_Passage to read_.
3. Handle Failing Tasks
All applications can fail, often for reasons out of control of the user. A Task is no different, it can fail as well. Many non-trivial application will need to have a way to handle failing tasks – detecting the failure is the first and necessary step to do so, and RP makes that part easy: RP’s task state model defines that a failing task will immediately go into FAILED state, and that state information is available as task.state property.
The task also has the task.stderr property available for further inspection into causes of the failure – that will only be available though if the task did reach the EXECUTING state in the first place.
[1]:
%load_ext dotenv
%dotenv ../../../.env
cannot find .env file
We start by importing the radical.pilot module and initializing the reporter facility used for printing well formatted runtime and progress information.
[2]:
import os
import sys
verbose = os.environ.get('RADICAL_PILOT_VERBOSE', 'REPORT')
os.environ['RADICAL_PILOT_VERBOSE'] = verbose
import radical.pilot as rp
import radical.utils as ru
# we use a reporter class for nicer output
report = ru.Reporter(name='radical.pilot')
report.title('Getting Started (RP version %s)' % rp.version)
================================================================================
Getting Started (RP version 1.18.1)
================================================================================
We will set the resource value to ‘local.localhost’. Using a resource key other than local.localhost implicitly tells RADICAL-Pilot that it is targeting a remote resource.
[3]:
resource = 'local.localhost'
To create a new Session, you need to provide the URL of a MongoDB server which we will fetch from our .env file. Create a new session. No need to try/except this: if session creation fails, there is not much we can do anyways…
[4]:
session = rp.Session()

_Raw records_.
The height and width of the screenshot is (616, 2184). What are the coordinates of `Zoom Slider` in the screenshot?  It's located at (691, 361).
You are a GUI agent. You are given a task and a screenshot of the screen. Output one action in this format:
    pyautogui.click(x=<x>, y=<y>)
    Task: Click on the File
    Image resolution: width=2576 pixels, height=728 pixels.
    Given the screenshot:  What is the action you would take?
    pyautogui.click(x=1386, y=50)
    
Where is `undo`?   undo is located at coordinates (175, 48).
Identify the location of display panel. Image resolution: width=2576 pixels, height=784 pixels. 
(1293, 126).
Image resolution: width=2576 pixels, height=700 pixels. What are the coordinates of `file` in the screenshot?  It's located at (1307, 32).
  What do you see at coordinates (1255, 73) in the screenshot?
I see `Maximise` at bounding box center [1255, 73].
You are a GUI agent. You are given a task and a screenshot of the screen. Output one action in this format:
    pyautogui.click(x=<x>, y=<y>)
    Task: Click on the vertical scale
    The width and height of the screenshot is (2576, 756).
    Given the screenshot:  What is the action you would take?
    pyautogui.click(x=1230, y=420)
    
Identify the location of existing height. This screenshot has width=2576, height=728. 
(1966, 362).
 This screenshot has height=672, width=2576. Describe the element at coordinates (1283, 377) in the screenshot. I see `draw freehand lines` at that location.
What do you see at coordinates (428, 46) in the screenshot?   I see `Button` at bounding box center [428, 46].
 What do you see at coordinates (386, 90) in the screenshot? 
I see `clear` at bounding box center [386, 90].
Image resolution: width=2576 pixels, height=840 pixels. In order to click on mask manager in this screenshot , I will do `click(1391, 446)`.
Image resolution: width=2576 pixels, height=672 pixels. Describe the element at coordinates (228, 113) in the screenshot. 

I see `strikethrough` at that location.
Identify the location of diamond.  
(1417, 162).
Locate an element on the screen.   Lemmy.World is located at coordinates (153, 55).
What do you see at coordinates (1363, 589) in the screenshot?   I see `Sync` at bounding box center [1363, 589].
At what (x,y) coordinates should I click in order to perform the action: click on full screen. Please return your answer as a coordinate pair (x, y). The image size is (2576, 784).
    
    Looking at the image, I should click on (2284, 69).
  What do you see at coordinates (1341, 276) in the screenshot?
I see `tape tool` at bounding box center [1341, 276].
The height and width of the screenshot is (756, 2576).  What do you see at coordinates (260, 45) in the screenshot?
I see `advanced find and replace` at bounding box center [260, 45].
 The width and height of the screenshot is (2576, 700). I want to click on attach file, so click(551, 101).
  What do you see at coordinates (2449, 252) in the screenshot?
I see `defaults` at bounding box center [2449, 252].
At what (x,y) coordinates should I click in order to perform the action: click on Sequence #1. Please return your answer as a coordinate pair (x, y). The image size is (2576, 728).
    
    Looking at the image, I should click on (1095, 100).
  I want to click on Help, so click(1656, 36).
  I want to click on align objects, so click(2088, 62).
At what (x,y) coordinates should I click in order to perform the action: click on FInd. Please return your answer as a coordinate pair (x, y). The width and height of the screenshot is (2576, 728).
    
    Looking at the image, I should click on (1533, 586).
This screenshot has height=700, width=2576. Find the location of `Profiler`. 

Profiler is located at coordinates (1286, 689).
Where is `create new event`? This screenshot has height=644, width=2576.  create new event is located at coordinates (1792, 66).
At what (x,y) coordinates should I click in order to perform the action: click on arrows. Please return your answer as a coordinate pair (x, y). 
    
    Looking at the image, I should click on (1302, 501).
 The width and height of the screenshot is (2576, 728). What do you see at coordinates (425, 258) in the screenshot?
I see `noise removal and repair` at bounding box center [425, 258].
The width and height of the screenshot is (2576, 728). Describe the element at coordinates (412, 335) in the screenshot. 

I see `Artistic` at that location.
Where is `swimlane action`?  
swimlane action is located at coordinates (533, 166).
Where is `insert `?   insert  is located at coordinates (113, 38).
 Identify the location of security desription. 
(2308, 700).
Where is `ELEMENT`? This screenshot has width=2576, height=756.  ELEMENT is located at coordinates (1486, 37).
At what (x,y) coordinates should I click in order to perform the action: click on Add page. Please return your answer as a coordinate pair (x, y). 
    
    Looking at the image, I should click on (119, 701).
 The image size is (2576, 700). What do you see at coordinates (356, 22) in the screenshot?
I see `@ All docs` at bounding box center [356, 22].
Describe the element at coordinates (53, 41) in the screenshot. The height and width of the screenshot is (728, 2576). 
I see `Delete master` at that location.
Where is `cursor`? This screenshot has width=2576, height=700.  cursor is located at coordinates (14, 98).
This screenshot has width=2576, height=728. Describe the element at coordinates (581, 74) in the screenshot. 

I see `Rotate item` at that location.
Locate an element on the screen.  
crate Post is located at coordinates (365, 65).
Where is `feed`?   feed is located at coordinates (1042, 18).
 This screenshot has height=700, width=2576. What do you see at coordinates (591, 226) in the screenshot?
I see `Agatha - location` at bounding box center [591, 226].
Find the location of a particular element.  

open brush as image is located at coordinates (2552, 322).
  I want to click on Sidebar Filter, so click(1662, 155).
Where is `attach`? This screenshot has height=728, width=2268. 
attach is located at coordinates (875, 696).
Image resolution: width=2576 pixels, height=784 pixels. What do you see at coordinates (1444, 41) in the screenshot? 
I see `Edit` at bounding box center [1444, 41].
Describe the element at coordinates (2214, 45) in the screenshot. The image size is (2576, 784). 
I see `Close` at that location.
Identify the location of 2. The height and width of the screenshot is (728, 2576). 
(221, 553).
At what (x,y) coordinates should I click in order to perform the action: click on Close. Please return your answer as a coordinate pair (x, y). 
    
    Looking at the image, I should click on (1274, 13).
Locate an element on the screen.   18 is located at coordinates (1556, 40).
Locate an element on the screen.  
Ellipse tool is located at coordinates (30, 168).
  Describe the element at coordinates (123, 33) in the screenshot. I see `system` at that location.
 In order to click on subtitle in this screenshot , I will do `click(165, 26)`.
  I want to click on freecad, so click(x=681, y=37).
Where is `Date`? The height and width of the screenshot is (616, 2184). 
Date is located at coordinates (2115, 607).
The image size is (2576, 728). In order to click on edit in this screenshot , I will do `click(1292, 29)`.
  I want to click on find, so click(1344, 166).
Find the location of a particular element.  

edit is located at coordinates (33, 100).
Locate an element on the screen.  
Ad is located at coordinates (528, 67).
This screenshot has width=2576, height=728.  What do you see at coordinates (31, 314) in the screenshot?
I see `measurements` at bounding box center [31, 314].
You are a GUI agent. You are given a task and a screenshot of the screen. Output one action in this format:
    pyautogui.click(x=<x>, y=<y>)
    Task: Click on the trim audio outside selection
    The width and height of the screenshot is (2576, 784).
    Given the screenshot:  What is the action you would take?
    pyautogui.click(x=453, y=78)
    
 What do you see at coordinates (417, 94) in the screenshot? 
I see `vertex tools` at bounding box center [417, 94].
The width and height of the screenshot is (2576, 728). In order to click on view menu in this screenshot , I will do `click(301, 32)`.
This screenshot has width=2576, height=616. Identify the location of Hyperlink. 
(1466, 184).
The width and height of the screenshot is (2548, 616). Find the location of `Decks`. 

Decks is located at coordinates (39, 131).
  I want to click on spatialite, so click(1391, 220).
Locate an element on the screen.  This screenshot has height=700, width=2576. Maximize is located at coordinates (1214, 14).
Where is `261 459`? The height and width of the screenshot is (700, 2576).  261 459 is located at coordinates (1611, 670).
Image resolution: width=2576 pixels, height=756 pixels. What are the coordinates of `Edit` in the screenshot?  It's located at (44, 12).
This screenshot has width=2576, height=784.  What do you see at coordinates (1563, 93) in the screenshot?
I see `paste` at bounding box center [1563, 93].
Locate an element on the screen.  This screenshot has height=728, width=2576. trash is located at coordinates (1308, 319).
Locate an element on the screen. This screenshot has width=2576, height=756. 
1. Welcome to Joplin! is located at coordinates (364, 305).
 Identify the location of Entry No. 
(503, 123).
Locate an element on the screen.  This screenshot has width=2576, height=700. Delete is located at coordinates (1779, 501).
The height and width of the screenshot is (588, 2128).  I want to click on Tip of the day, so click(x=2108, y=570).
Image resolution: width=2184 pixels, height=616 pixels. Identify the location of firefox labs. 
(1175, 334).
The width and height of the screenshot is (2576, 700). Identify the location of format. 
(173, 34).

_Problems and tasks_.
[1] In the failing-tasks tutorial, translate this sentence into Spanish: "All applications can fail, often for reasons out of control of the user."
[2] Reproduce the part of the failing-tasks tutorial starting at "os.environ['RADICAL_PILOT_VERBOSE'] = verbose" and ending at "a remote resource.".
[3] Name every module brought in by an import statement in the code of the failing-tasks tutorial.

_Answers given_.
[1] Todas las aplicaciones pueden fallar, a menudo por razones fuera del control del usuario.

[2]
os.environ['RADICAL_PILOT_VERBOSE'] = verbose
import radical.pilot as rp
import radical.utils as ru
# we use a reporter class for nicer output
report = ru.Reporter(name='radical.pilot')
report.title('Getting Started (RP version %s)' % rp.version)
================================================================================
Getting Started (RP version 1.18.1)
================================================================================
We will set the resource value to ‘local.localhost’. Using a resource key other than local.localhost implicitly tells RADICAL-Pilot that it is targeting a remote resource.

[3]
os
sys
radical.pilot
radical.utils